Roman still hadn't moved—staring, stunned, unsure of what he'd just witnessed.

Roman watched the change.

He felt it.

The echo of himself now lived in Dorgu's body.

Dorgu exhaled, regaining his footing.

A clear strategy formed in his mind.

He couldn't win here.

Not with scraps of Roman's ability.

But out there?

In a crowd?

Where the air pulsed with anger, fear, lust, hate—raw and unfiltered? he will provoke those emotions from the crowd and absorb them.

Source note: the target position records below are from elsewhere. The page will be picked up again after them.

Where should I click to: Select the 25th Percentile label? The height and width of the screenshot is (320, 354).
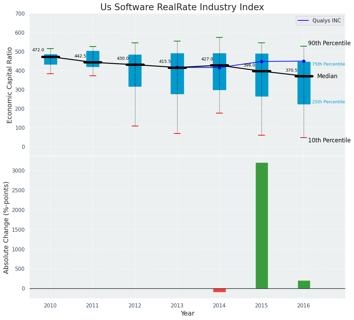(x=328, y=102)
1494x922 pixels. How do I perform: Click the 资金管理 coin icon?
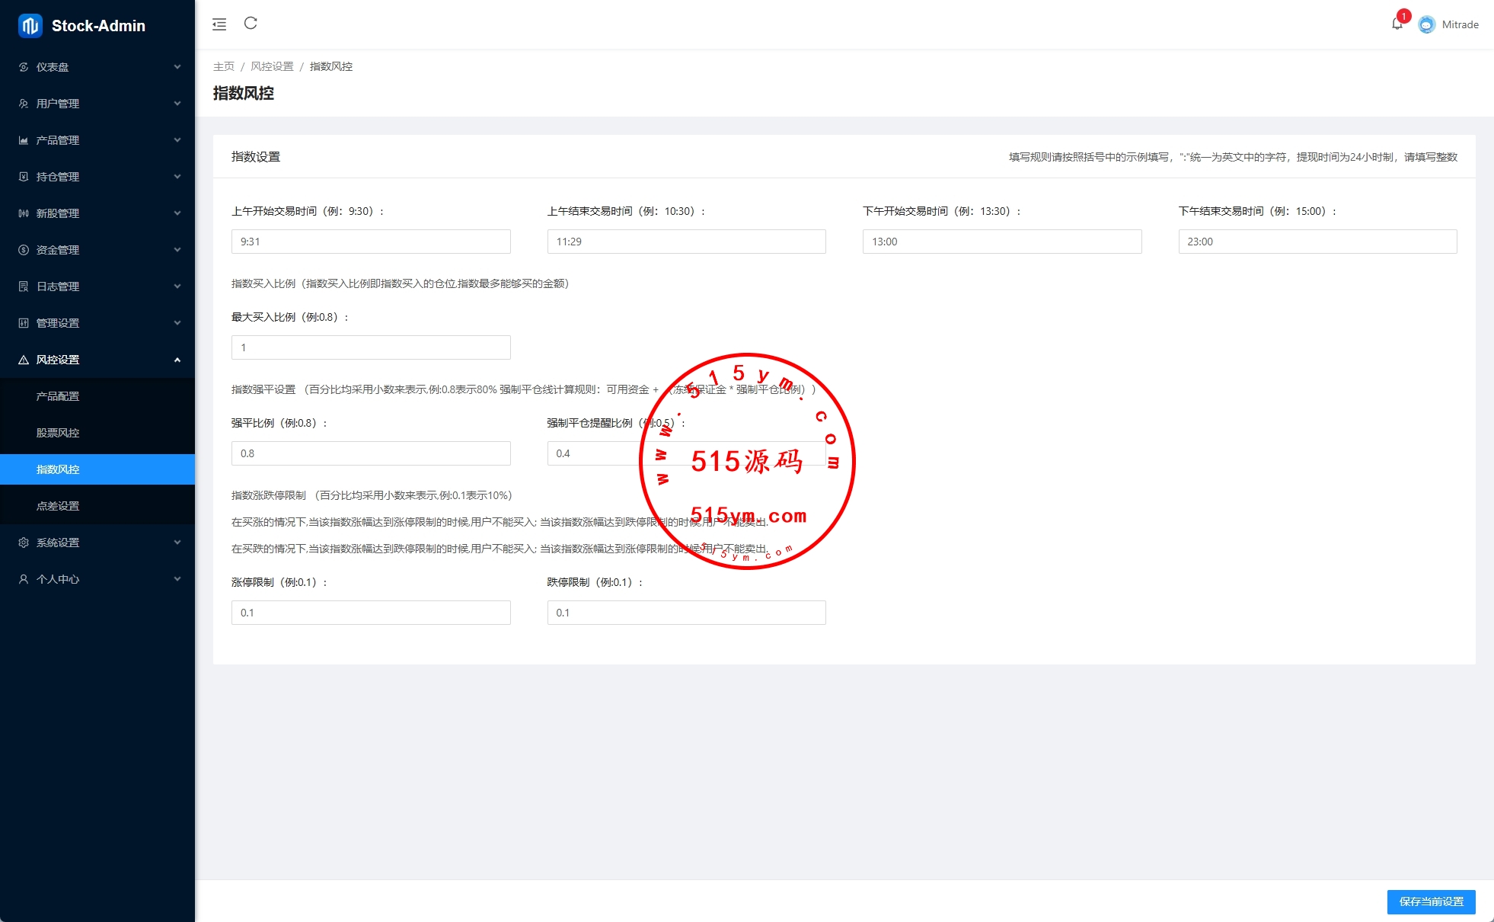(x=24, y=250)
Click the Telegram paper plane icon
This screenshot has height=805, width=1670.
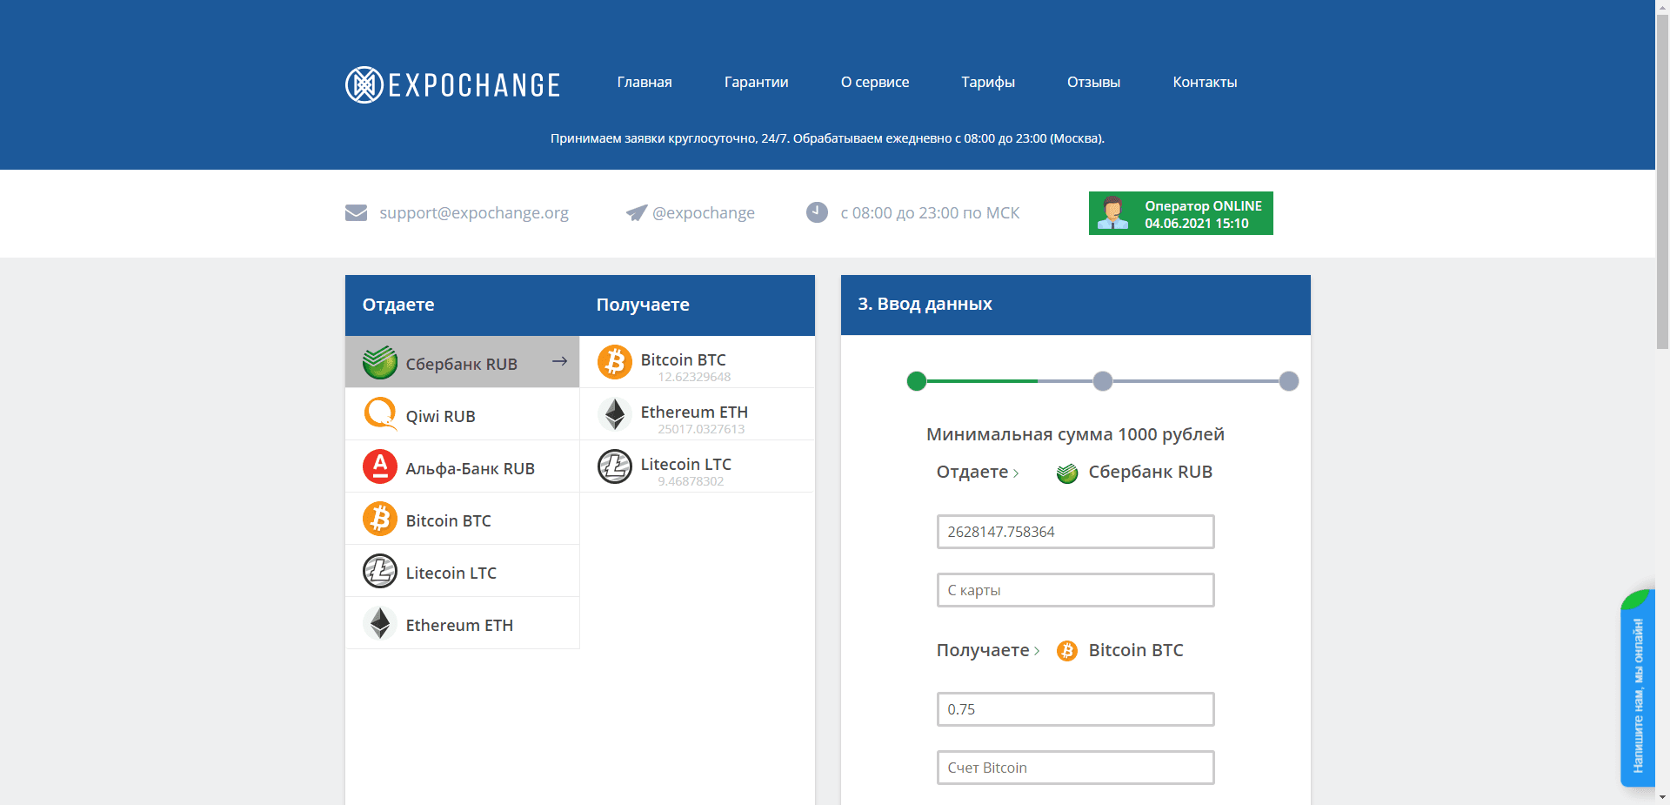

Well Roman can also absorb them but he is already badly battered. With Dorgu's rejuvenated state if he can get stronger by absorbing those emotions he still have a chance to win.

He could become something else.

Something stronger.

He bolted.

Not with hesitation, but purpose.

One smooth leap carried him over the shattered platform. Another launched him toward the surface stairwell.

Roman blinked. "He's—running?"

Misha's eyes narrowed.

"We can't let him get to a crowd."

Misha said. "Because if he does…"

She didn't finish.

She didn't need to.

Roman already knew.

If Dorgu reached people—feeling people—he wouldn't be a copy anymore.

He'd be a monster.

The storm had moved inland.

Thunder cracked above the city like distant artillery. Rain slicked the rooftops of Tasik Harbor, hissing on neon signs and rusted gutters. But neither Roman nor Dorgu slowed.

They ran.

One to grow stronger.

One to stop the other before it was too late.

Dorgu's movements weren't graceful anymore—they were warped.

As he sprinted through the crowded alleys of the harbor district, his body shifted in ways that didn't seem natural.

His body grow bigger and his skin thicker with every rages he absorb. He attacked his surroundings to spread the terror, to harvest emotions. His form become twisted when he absorb mix of emotions.

Now he look like a stitched monster.

A big stitched monster.

A woman screamed as he vaulted a low wall and kicked over a street vendor's cart. A child cried out when sparks flicked from his shoulders. Civilians scattered. Shouts echoed. Sirens blared.

The more afraid they were, the faster he grew.

To the world, he looked like a monster, surging through the city like a living weapon.

And behind him...

A man was chasing him.

Lightning tracing faint lines along his arms.

Roman didn't speak.

Didn't shout.

Didn't pose.

He just moved—silent and surgical.

No one knew his name.

He didn't look like a hero.

But to the terrified onlookers?

He was the only thing not attacking them.

Roman could feel it.

Electricity wasn't the only thing crawling under his skin now.

The ambient emotion in the district—raw, uncontrolled—was feeding his base mutation. But he didn't show it. Not physically. Not outwardly.

His strength was real.

His speed was real.

But to the crowd, he was just a man with sparks in his arms, chasing a nightmare.